**Given task A:**
In the short pieces on the word "gentle," list the last word of each line of the four-line verse that begins "The soft blow of breezes in the flower field;".
**Given task B:**
Write the next part of the short pieces on the word "gentle," continuing after the last line shown.

The soft, gentle rain descended with the cleansing Abington needed. It had gone through hell as of late, and as Eleanor lifted her face and palms to the sprinkling drops, she began to cry in earnest, the first time in twenty years.
So much hope, so many dreams shattered. But with the rain, perhaps, a new beginning? It was possible, if only she could get herself moving, believing.
John "JAM" Arthur Miller
The white lights of the city sky shone upon the snow. They glittered with the gentle softness of a mother’s touch, lighting the way for the children walking home. The night sky embraced the earth silently.
sniperkittenx9
Babies are gentle, as they are young. Not just that, but they also know no better. They know not about the ways of violence and anger and pain. Maybe we should all be as babies are. Naive. Is that the key to happiness and peace? Being gentle?
Christina
kathleen is gentle she is a flower a beautiful sunflower yellow and green so she grows gentley and in the soil her mind is gentle because she
Sarah
Gentle is the way to go. I wish that i could write gently instead of just pounding away at the pen and paper. sometimes i imagine myself slamming my fists into the sheet of paper and ink just exploding in large blotches all across my work. It sucks. I would much rather see the ink flow from my fingertips gently onto the page with fluidity and eloquence.
Jared Ellis
gentle fingers flowing softly through her hair, gentle breathing (almost too gentle) filled the air, gentle words being murmured, gently death descends.
Strife
The gentle way he stroked my cheek, down from my eyes, to my chin, and even lower. Down past my chest and finally resting just above my breast. I reached a hand behind him and hung it limp behind his neck. He placed his second hand on the small of my back and pulled me towards him. Our lips touched, and the kiss was rough, not what I was used to.
Laura
love is not gentle.
that’s it, that’s all i got.
i’m in the midst of a breakup.
no miracles here…..
jen
My cat by day is a gentle creature. But when the stars come out she turns into a vicious beast, biting my fingers and scratching any patch of bare skin she can find. All she wants is love. But it hurts.
Katherine
The soft blow of breezes in the flower field;
The shiver that fingertip-touches yield;
Soft cotton on the heat of sun-scorched face,
And the contours of an old, familiar place.
Lisa
sweetly
sweetly
kill me.
end it all
but gently
gently.

**Listed entries:**

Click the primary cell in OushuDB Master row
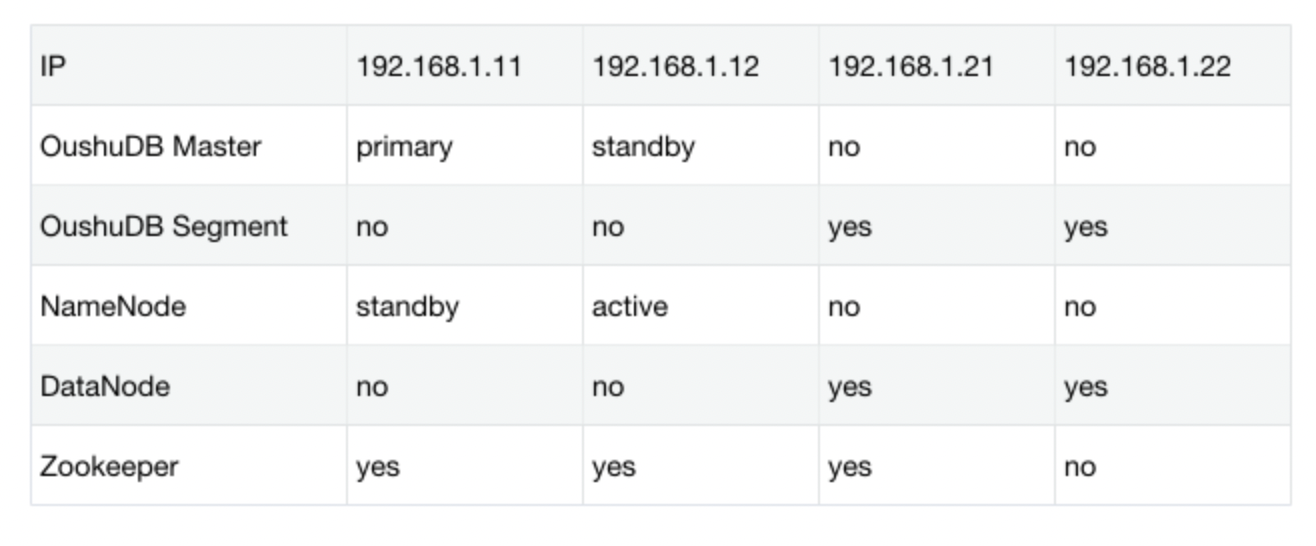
...
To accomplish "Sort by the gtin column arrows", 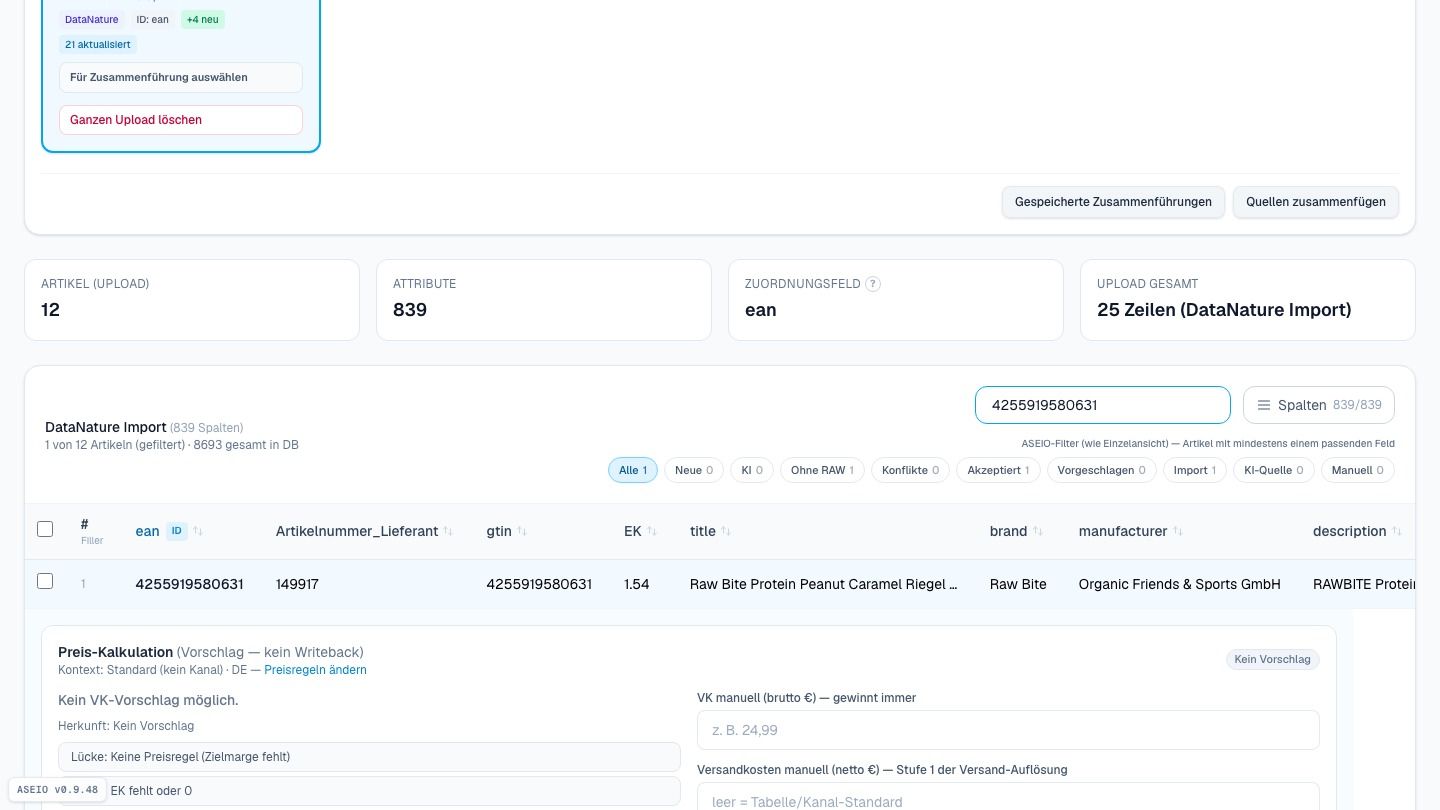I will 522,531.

**Task response A:**
field, yield, face, place

**Task response B:**
so as not to wake
the ghost that hates
the body it was
trapped in.
but softly
softly
slowly
henry
alice watched the rain as it dripped onto the cat asleep softly snoozing the cat gently stirred then vigourous darting away gentle not meant for harm but misconcieved and the cat retreats retreats from some memory of the not too gentle and not the act itself
Cathal
Be gentle! I say that about 100 times a day to my two year old son. What is it with boys? They are so rough! I always hate the excuse “boys will be boys” when I was a kid, but now I realize why they say that.
Ashley
Nothing is gentle anymore.
Gentle gets you walked on.
Gentle is coddling to death.
Gentle is Mr. Rogers plugging King Friday XIII, and not an an “advertising” sense.
Gentle just needs to leave me alone.
Ice
It was not a gentle break up. An email? Don’t I deserve more than that? Don’t I mean more than that girl you’re probably having sex with twice a day now? If I could do it again though, I would, but I would have acted sooner. I must not hesitate when an opportunity arises . . .
Anne
I’m usually not gentle when I rig the knee highs and strap-on. I dunno. Maybe that’s not a bad thing. It’s what they want, right? Tomorrow I’ll don the business suit again, argue execs down, make deals, and they’ll never know what I did last night. It’s all about control.
Adrian
loving, caring, softly caressing. the way you hold me, my hands and face. i want that, more than anything. the way the sea charms the sand and how rivers flow. the sound of angels crying, pure and whole.
Jessica
comfort, people like gentle, people like rough, but it is all about comfort. Gentle is also conjuring pictures of children being told to be ‘gentle’ with whatever is fragile, so I would assume gentle is often seen as a word describing younger.
Johnly
The cat was a a large, brown, soft-furred feline with a gentle attitude. Her spots white and brown, with the occasional black to finish.
Karl Tatom
tender, kind, merciful, peaceful, quiet, not the same as weak, to be gentle is to be strong, at rest, loving.
elizabeth
When air passes into my lungs I feel myself melt with the world. I hug life with my lungs and cry with every breath. My love is all that I am.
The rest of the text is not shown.